On May 15, 2016, NBC renewed the series for a 13-episode third season, which premiered with back-to-back episodes on May 31, 2017. On June 30, 2017, NBC canceled the series after three seasons, and the series finale aired on August 9, 2017. The series received positive reviews throughout its run.

==Premise==
The Carmichael Show follows a fictional version of comedian Jerrod Carmichael's family, set in Charlotte, North Carolina. Family members include Jerrod's father Joe, mother Cynthia, and brother Bobby. Other characters include Jerrod's live-in girlfriend (later wife) Maxine, and Bobby's estranged wife Nekeisha. Episodes often tackle serious societal issues and current events in a humorous context.

==Cast and characters==
- Jerrod Carmichael as the titular protagonist of the show, a fictional version of himself.
- Amber Stevens West as Maxine North (later Maxine North-Carmichael), Jerrod's girlfriend.
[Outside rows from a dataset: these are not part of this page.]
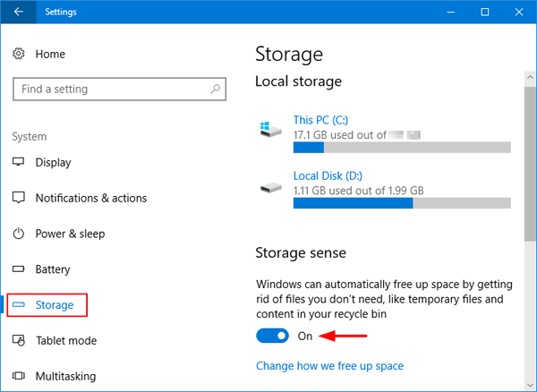The height and width of the screenshot is (392, 537).
Task: Open the Display settings page
Action: pos(53,163)
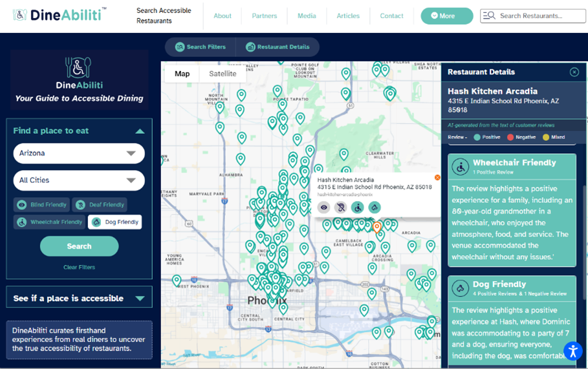Toggle the Deaf Friendly filter
This screenshot has width=588, height=369.
(x=100, y=205)
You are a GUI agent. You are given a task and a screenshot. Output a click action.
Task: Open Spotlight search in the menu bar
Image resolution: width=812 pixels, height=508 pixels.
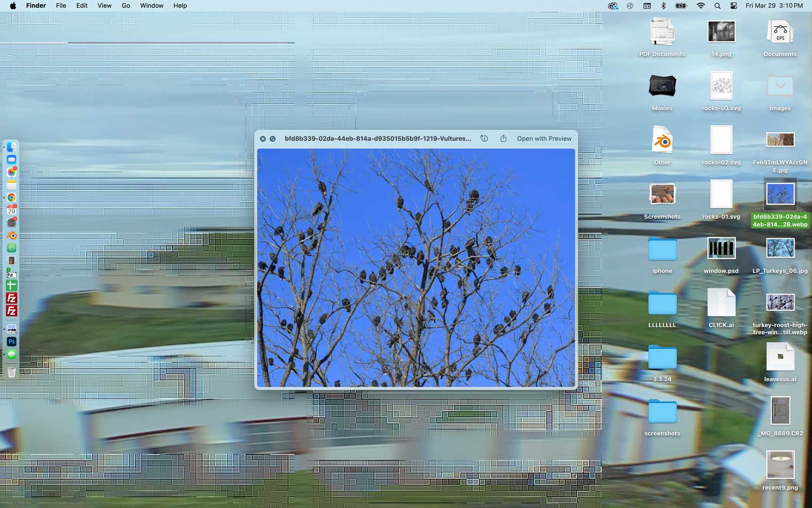tap(717, 6)
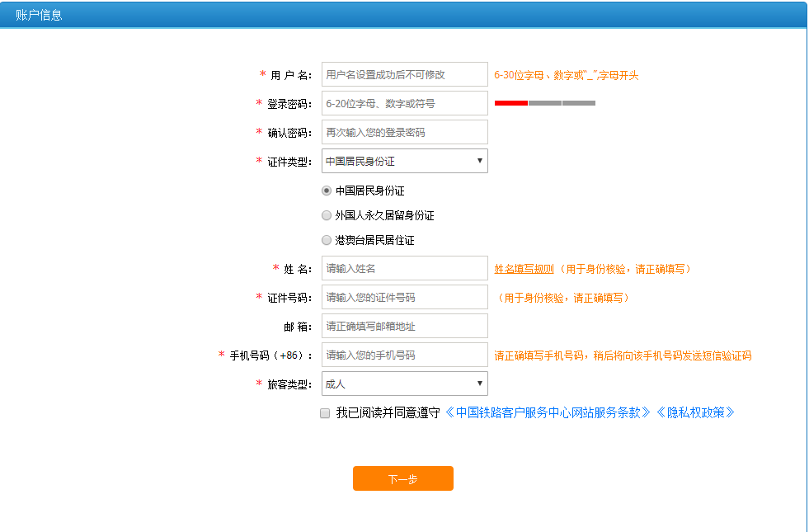
Task: Click the 手机号码 phone number field
Action: coord(404,355)
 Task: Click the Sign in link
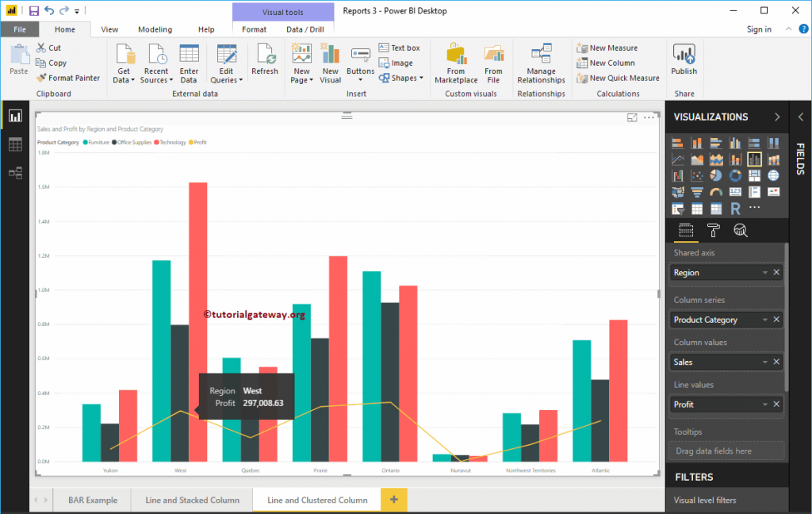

Jerrod and Maxine get married towards the end of the third season.
- Lil Rel Howery as Robert "Bobby" Carmichael, Jerrod's brother.
- Tiffany Haddish as Nekeisha Williams-Carmichael, Bobby's estranged (later, ex-) wife and, from mid-series, roommate.
- Loretta Devine as Cynthia Carmichael, Joe's wife and the mother of Jerrod and Bobby.
- David Alan Grier as Joe Carmichael, Cynthia's husband and the father of Jerrod and Bobby.

==Episodes==

| Season | Episodes |  | Originally released |  |
| First released | Last released |
| 1 | 6 |  | August 26, 2015 | September 9, 2015 |
| 2 | 13 |  | March 9, 2016 | May 29, 2016 |
| 3 | 13 |  | May 31, 2017 | August 9, 2017 |

==Production==

===Development and filming===
Carmichael began developing and executive producing the series in November 2014, based upon his real life as a stand-up and his family. On December 18, 2014, the series was given the title Go Jerrod, Go. On March 10, 2015, NBC ordered the pilot to series under the final title The Carmichael Show, with six episodes to air during the summer.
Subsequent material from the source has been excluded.